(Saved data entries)
=== Begin Enclosure ===
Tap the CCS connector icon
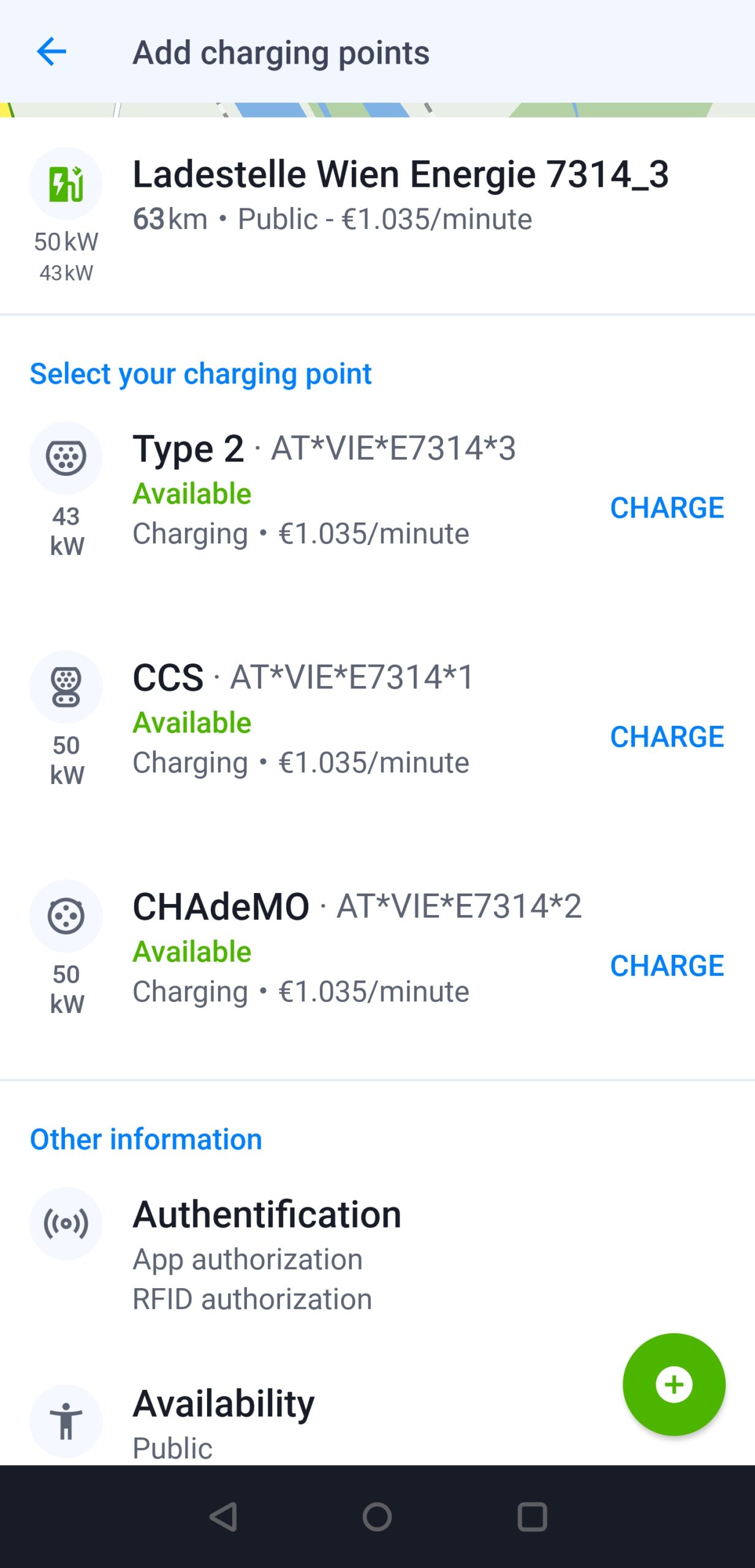755x1568 pixels. click(66, 687)
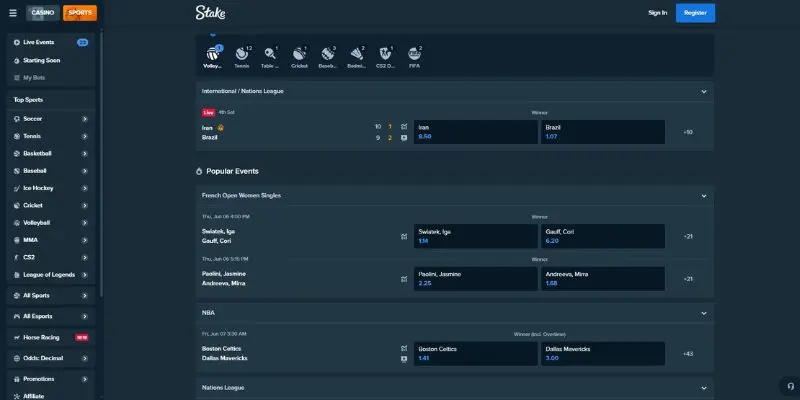Click the CS2 icon in sports carousel
This screenshot has height=400, width=800.
(x=385, y=57)
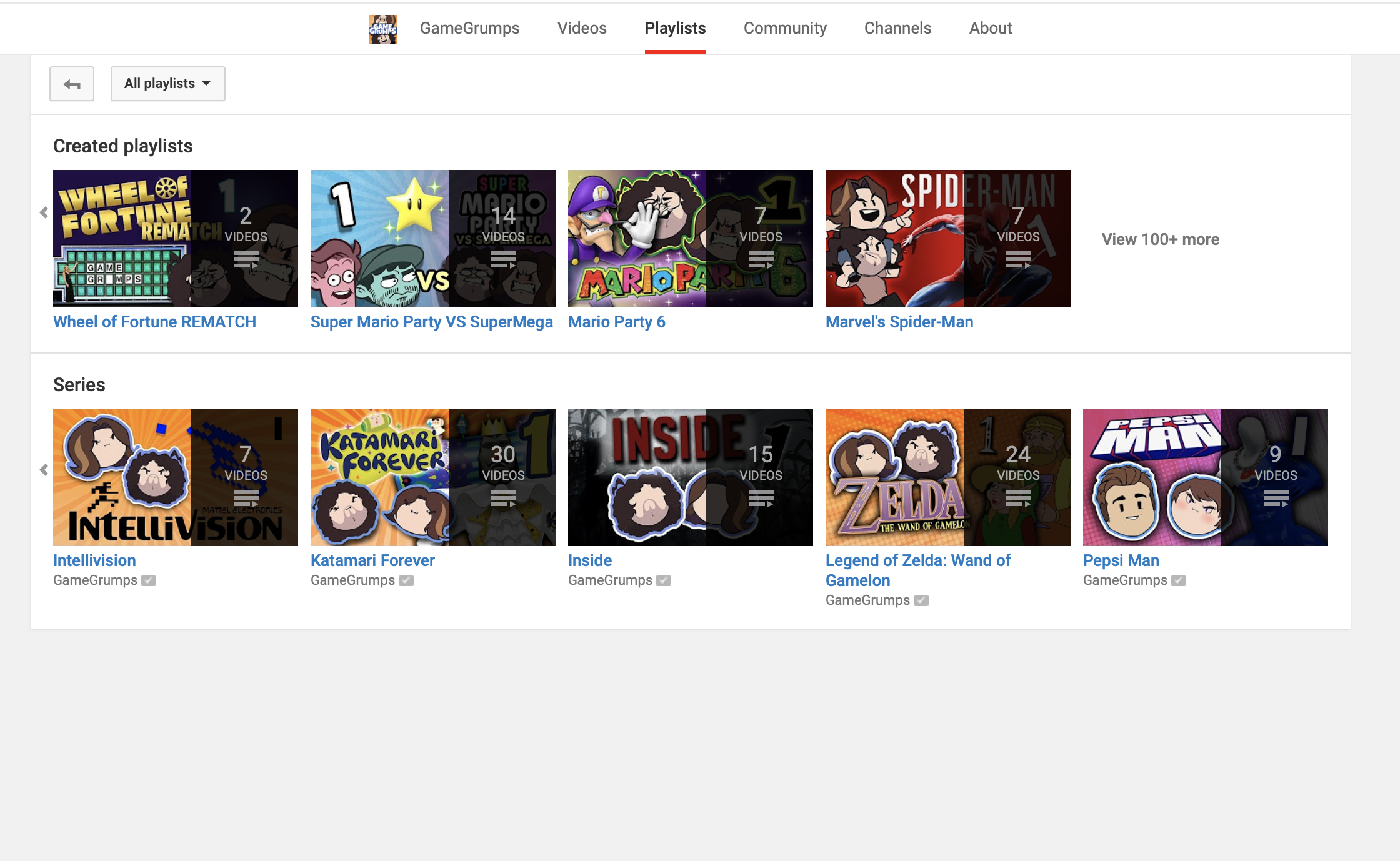Click playlist icon on Mario Party 6 thumbnail
Viewport: 1400px width, 861px height.
tap(761, 259)
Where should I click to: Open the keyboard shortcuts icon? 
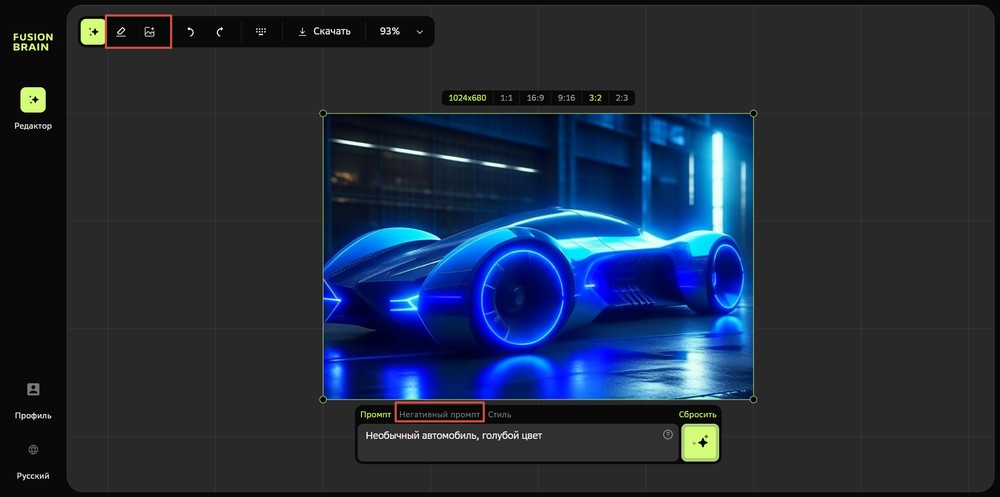(x=261, y=32)
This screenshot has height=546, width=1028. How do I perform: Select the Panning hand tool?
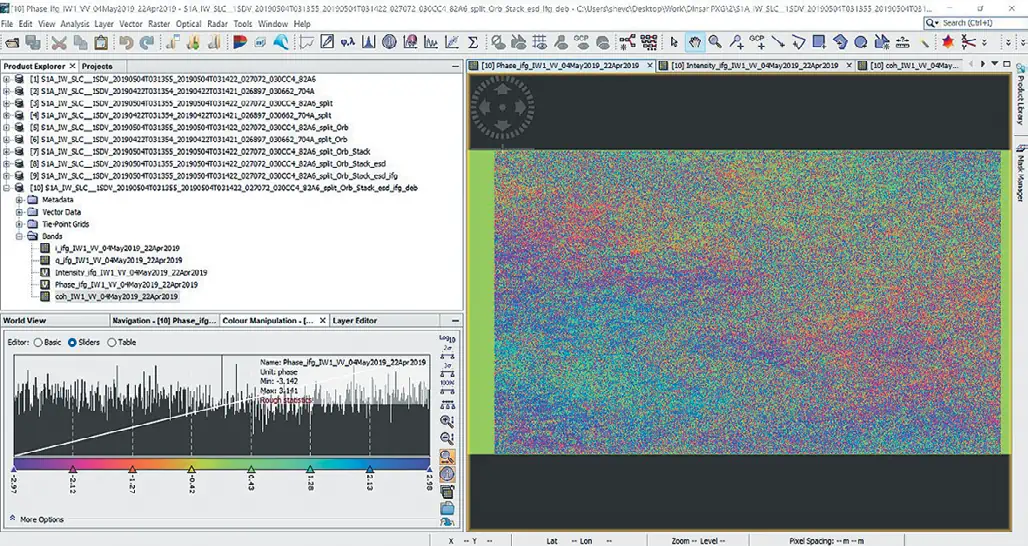[x=694, y=42]
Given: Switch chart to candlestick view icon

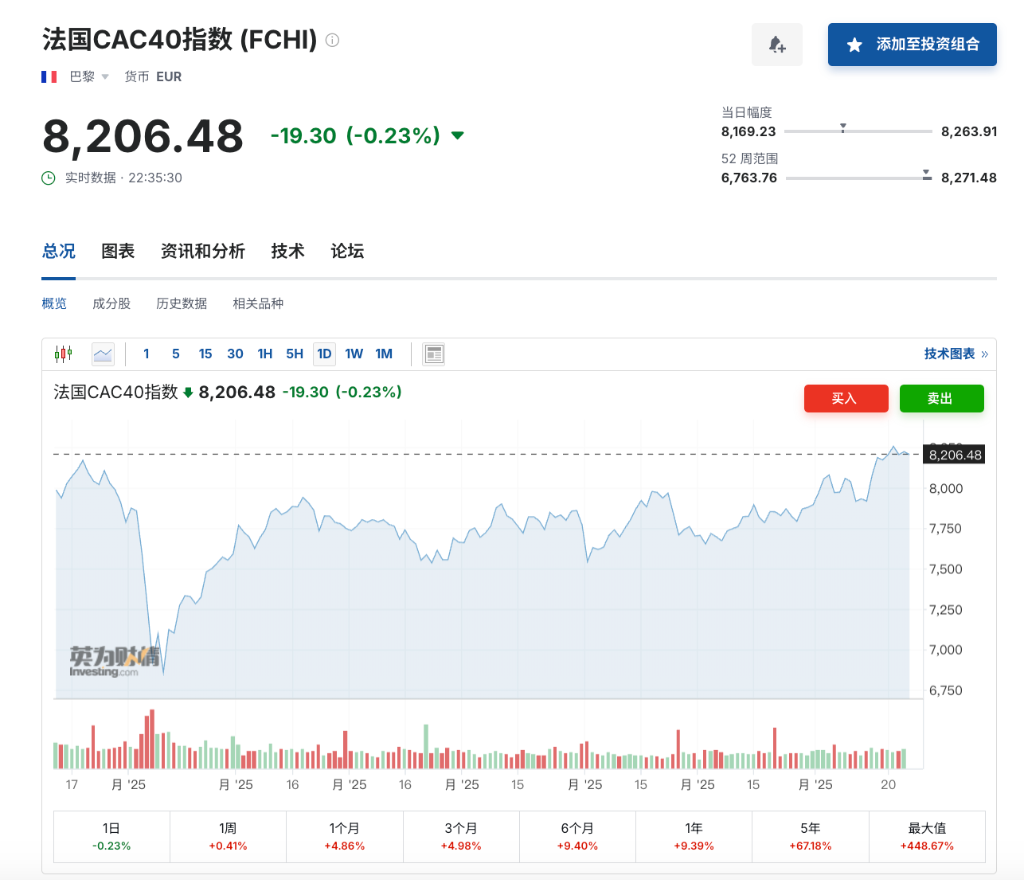Looking at the screenshot, I should (x=65, y=354).
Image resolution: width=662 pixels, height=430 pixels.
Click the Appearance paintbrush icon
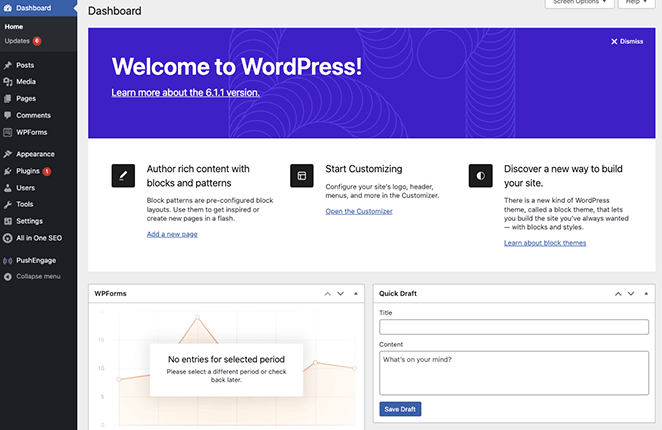(x=8, y=154)
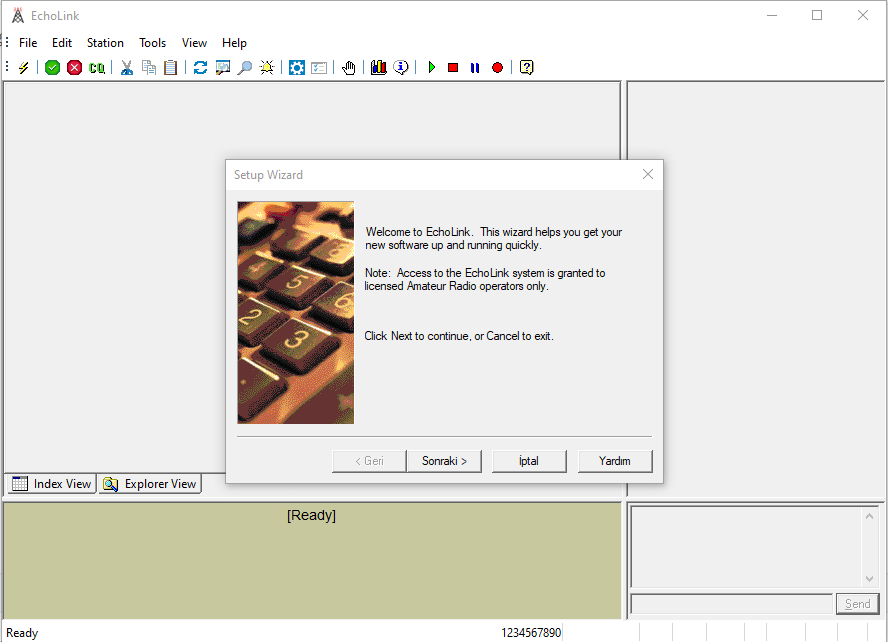Open Setup via blue gear icon
This screenshot has height=642, width=888.
point(297,67)
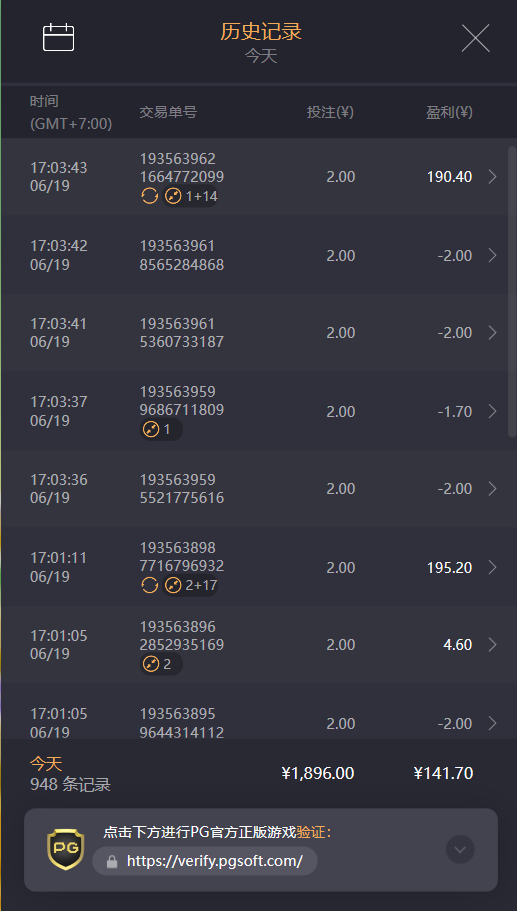Screen dimensions: 517x911
Task: Collapse the PG verification banner
Action: click(x=460, y=849)
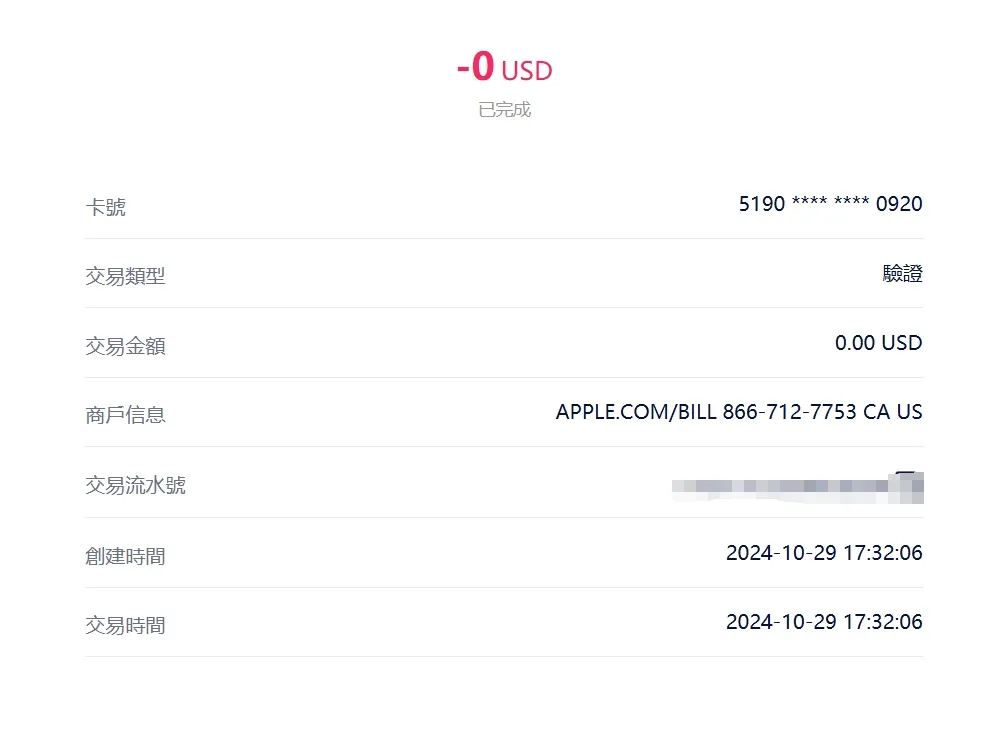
=== End Enclosure ===
*What to do:* Copy out exactly the lines between the line that contains "Given: Switch chart to candlestick view icon" and the last line of the records, both ends included; leave out every picture.

*Solution to this task:*
Given: Switch chart to candlestick view icon

Looking at the screenshot, I should (x=65, y=354).
Image resolution: width=662 pixels, height=430 pixels.
Click the Appearance paintbrush icon
(x=8, y=154)
Open Setup via blue gear icon
This screenshot has height=642, width=888.
point(297,67)
Screen dimensions: 517x911
Task: Collapse the PG verification banner
Action: click(x=460, y=849)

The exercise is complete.